- **What this task involves**:
What is needed is an exact copy of the lines in the listing below, from the one with "You are a GUI" up to and including the one with "The height and", with no other lines.

- **Listed entries**:
[Start of section]

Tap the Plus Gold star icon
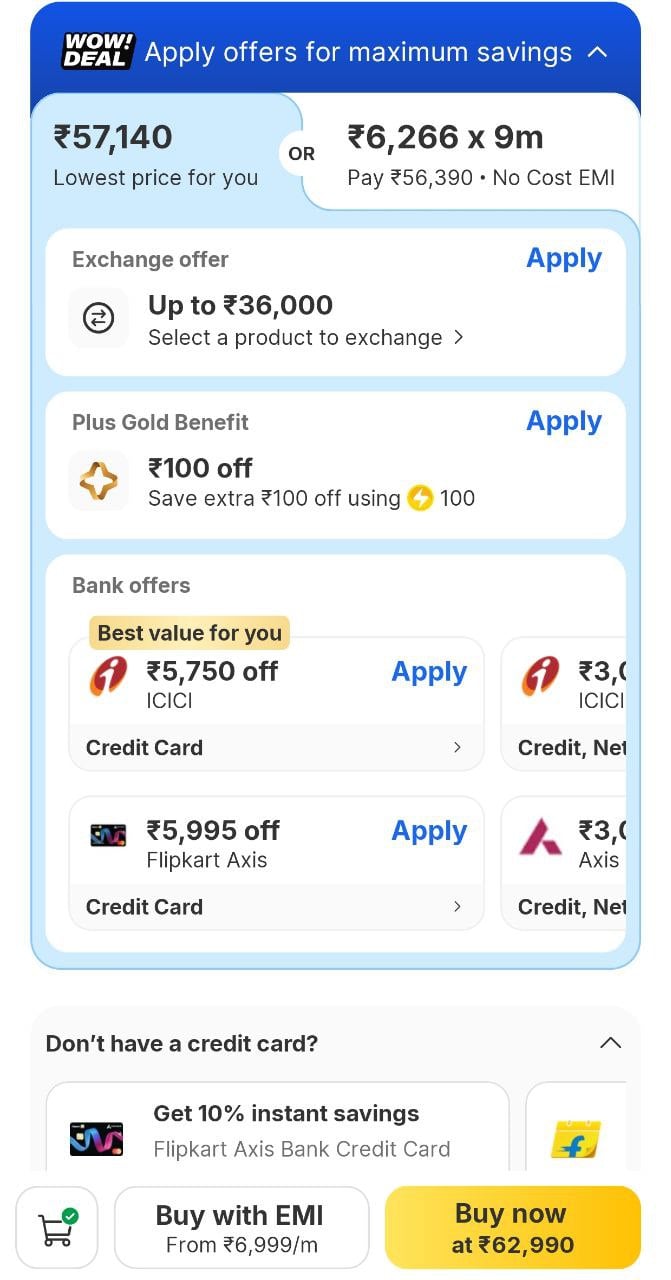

[End of section]
[Start of section]

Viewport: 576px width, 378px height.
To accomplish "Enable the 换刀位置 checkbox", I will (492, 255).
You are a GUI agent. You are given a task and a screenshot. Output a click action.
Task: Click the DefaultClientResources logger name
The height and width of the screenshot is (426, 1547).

[End of section]

- **Expected answer**:
You are a GUI agent. You are given a task and a screenshot. Output a click action.
Task: Click the DefaultClientResources logger name
The height and width of the screenshot is (426, 1547).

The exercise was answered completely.